A retrospective review of more than 1000 electronic medical records suggests that for those with migraine, the presence of neck pain, anxiety, depression, and insomnia show no comparative differences in treatment response predictability.
As questions in the migraine community about the comparative differences between the newer targeted treatments and the older mainstay therapies for migraine abound—particularly the need to identify predictors of response—new data suggest that there appear to be no marked differences in terms of neck pain, anxiety, depression, and insomnia, compared with the lack thereof, among patients who have been treated with all three classes of calcitonin gene-related peptide, or CGRP, system medicines assessed.1
Those therapies included in the study were the monoclonal antibodies, the gepants, and the triptans that had been used by patients at the Jefferson New Jersey Headache Center from May 1, 2020, to December 31, 2020. Notably, individuals in the assessment reported a low overall triptan response rate of 28%, which the authors noted “may be representative of a real-world tertiary headache center population who had tried all three classes of medications and may not be generalizable to other cohorts.”

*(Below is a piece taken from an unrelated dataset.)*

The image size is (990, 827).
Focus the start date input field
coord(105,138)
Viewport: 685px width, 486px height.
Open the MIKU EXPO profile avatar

The data were presented at the 2022 American Headache Society (AHS) Annual Scientific Meeting, June 9-11, in Denver, Colorado, in a poster by Loretta Mueller, DO, FACOFP, headache specialist, Cooper Neurological Institute, Cooper University Health Care. “The primary objective of the study was to evaluate [the] impact of variables neck pain, anxiety, depression, and insomnia on response to triptans, gepants, and monoclonal antibody medications targeting CGRP in migraine patients who had used all three,” Mueller and colleagues wrote.

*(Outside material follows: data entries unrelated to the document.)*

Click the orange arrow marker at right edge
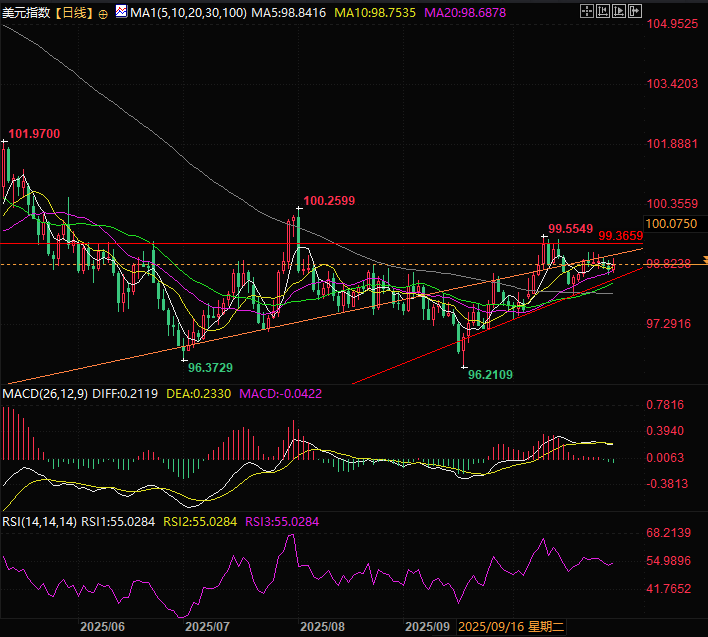The height and width of the screenshot is (637, 708). coord(703,260)
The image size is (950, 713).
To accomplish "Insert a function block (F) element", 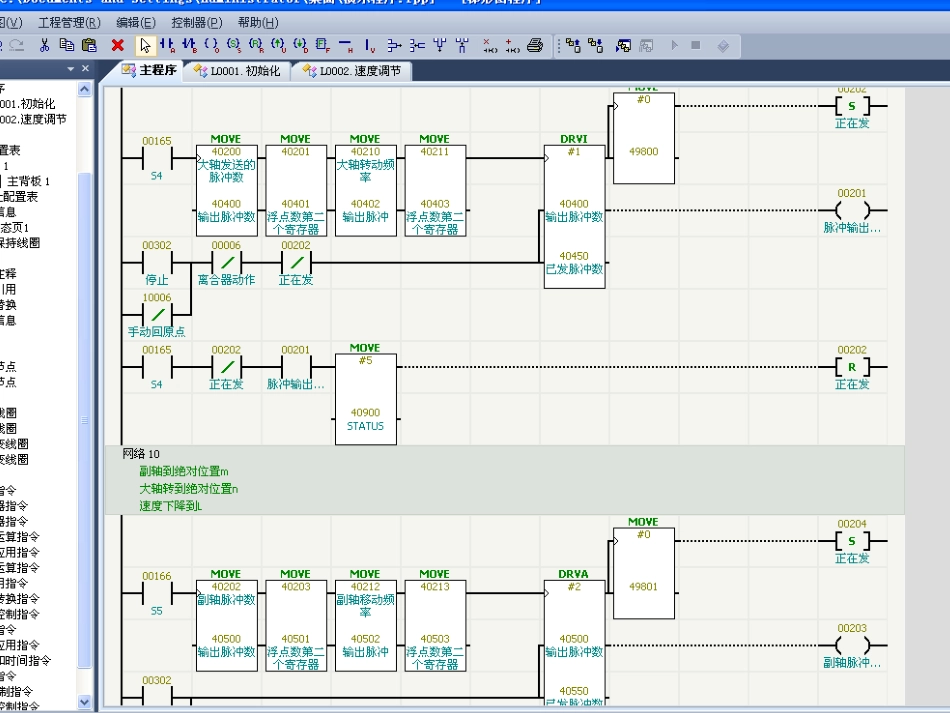I will click(x=322, y=45).
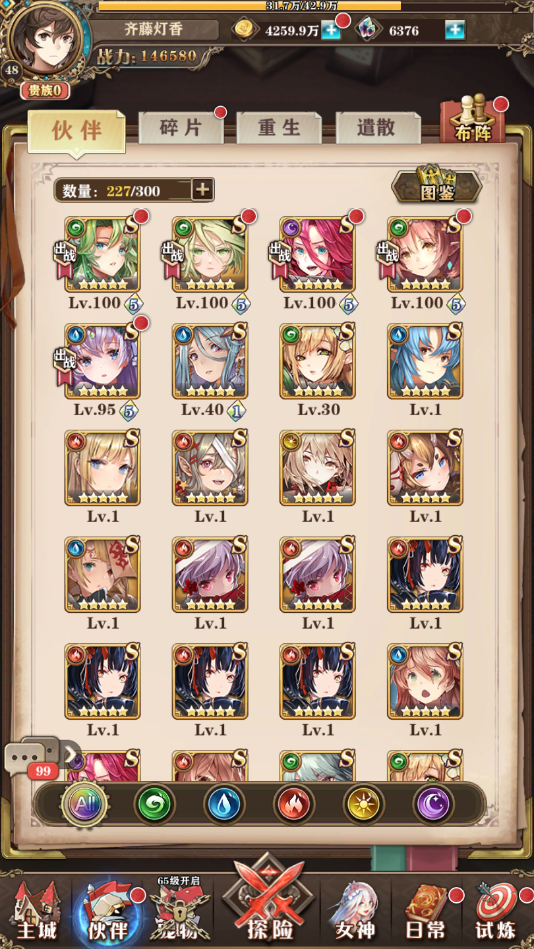Screen dimensions: 534x949
Task: Switch to the 碎片 tab
Action: [x=181, y=128]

“Migraine patients have a variable and often unpredictable response to medications, stepping through a multitude of therapies,” they added, noting that “finding a predictive clinical variable for migraine response would be valuable in many ways including patient quality of life.”
The retrospective electronic chart review included 1080 headache visit electronic health record notes reviewed during the 8-month period, which detailed 92 patients who had used a monoclonal and gepant at some point, and 75 patients who had used a monoclonal antibody, gepant, and triptan at some point, all of whom had evaluable response data. Response was defined by patient notes stating medication helped their condition, and response for each variable was calculated for each medication class.
The majority of those included were women (89.1%) with a diagnosis of chronic migraine (83.7%), aged 18 to 70 years (mean, 32.1). The total percentage of individuals with neck pain was 54.3%, while anxiety was reported by 38%, depression by 32.6%, and insomnia by 39.1%.
For neck pain, compared with the rate for those without neck pain, the responder rate among monoclonal antibody users was 60% vs 64.2%, respectively. Among monoclonal antibody users for anxiety, depression, and insomnia compared with those without, the respective responder rates were 60% vs 63.2%, 66.7% vs 59.8%, and 55.6% vs 66.1%.
Similarly, the gepant responder rate for neck pain was 58% vs 47.6% without neck pain, 60% with anxiety vs 50.8% without anxiety, 63.3% with depression vs 50% without depression, 63.9% with insomnia vs 46.4% without insomnia. The triptan responder rate was 29.7% for those with neck pain vs 26.3% for those without neck pain, was 28% for those with anxiety vs 28% without, was 34.8% for those with depression vs 25% without, and was 24% for those with insomnia vs 30% without insomnia.